Smartphone video microscope automates detection of parasites in blood

A schematic of the CellScope Loa device, a mobile phone-based video microscope. The device includes a 3D-printed case housing simple optics, circuitry and controllers to help process the sample of blood. CellScope Loa can quantify levels of the Loa loa parasitic worm directly from whole blood in less than 3 minutes. (Image by Mike D’Ambrosio and Matt Bakalar, Fletcher Lab, UC Berkeley)
A schematic of the CellScope Loa device, a mobile phone-based video microscope. The device includes a 3D-printed case housing simple optics, circuitry and controllers to help process the sample of blood. CellScope Loa can quantify levels of the Loa loa parasitic worm directly from whole blood in less than 3 minutes. (Image by Mike D’Ambrosio and Matt Bakalar, Fletcher Lab, UC Berkeley)

A research team led by UC Berkeley engineers has developed a new smartphone microscope that uses video to automatically detect and quantify infection by parasitic worms in a drop of blood. This next generation of UC Berkeley’s CellScope technology could help revive efforts to eradicate debilitating filarial diseases in Africa by providing critical information to health providers in the field.

“We previously showed that mobile phones can be used for microscopy, but this is the first device that combines the imaging technology with hardware and software automation to create a complete diagnostic solution,” said Daniel Fletcher, an associate chair and professor of bioengineering, whose UC Berkeley lab pioneered the CellScope. “The video CellScope provides accurate, fast results that enable health workers to make potentially life-saving treatment decisions in the field.”

The UC Berkeley engineers teamed up with Dr. Thomas Nutman from the National Institute of Allergy and Infectious Diseases (NIAID), and collaborators from Cameroon and France to develop the device. They conducted a pilot study in Cameroon, where health officials have been battling the parasitic worm diseases onchocerciasis (river blindness) and lymphatic filariasis.

The video CellScope, which uses motion instead of molecular markers or fluorescent stains to detect the movement of worms, was as accurate as conventional screening methods, the researchers found. The results of the pilot study are reported today (Wednesday, May 6) in the journal Science Translational Medicine.

“This research is addressing neglected tropical diseases,” said Fletcher. “It demonstrates what technology can do to help fill a void for populations that are suffering from terrible, but treatable, diseases.”

Battling parasitic worms

River blindness is transmitted through the bite of blackflies and is the second-leading cause of infectious blindness worldwide. Lymphatic filariasis, spread by mosquitoes, leads to elephantiasis, a condition marked by painful, disfiguring swelling. It is the second-leading cause of disability worldwide and, like river blindness, is highly endemic in certain regions in Africa.
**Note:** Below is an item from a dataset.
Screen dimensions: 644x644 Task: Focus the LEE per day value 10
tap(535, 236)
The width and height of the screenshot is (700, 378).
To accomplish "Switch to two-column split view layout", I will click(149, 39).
The antiparasitic drug ivermectin, or IVM, can be used to treat these diseases, but mass public health campaigns to administer the medication have been stalled because of potentially fatal side effects for patients co-infected with Loa loa, which causes loiasis, or African eye worm. When there are high circulating levels of microscopic Loa loaworms in a patient, treatment with IVM can potentially lead to severe or fatal brain or other neurologic damage.
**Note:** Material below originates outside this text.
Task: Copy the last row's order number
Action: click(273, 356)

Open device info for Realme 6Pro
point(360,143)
The standard method of screening for levels of Loa loa involves trained technicians manually counting the worms in a blood smear using conventional laboratory microscopes, making the process impractical for use in field settings and in mass campaigns to administer IVM.

The serious side effects of Loa loa and the difficulty of rapidly quantifying Loa levels in patients before treatment make it too risky to broadly administer IVM, representing a major setback in the efforts to eradicate river blindness and elephantiasis.

Next generation CellScope uses video, automation

For this latest generation of the mobile phone microscope, named CellScope Loa, the researchers paired a smartphone with a 3D-printed plastic base where the sample of blood is positioned. The base included LED lights, microcontrollers, gears, circuitry and a USB port.

Control of the device is automated through an app the researchers developed for this purpose. With a single touch of the screen by the healthcare worker, the phone communicates wirelessly via Bluetooth to controllers in the base to process and analyze the sample of blood. Gears move the sample in front of the camera, and an algorithm automatically analyzes the telltale “wriggling” motion of the worms in video captured by the phone. The worm count is then displayed on the screen.

Fletcher said previous field tests revealed that automation helped reduce the rate of human error. The procedure takes about two minutes or less, starting from the time the sample is inserted to the display of the results. Pricking a finger and loading the blood onto the capillary adds another minute to the time.

The short processing time allows health workers to quickly determine on site whether it is safe to administer IVM.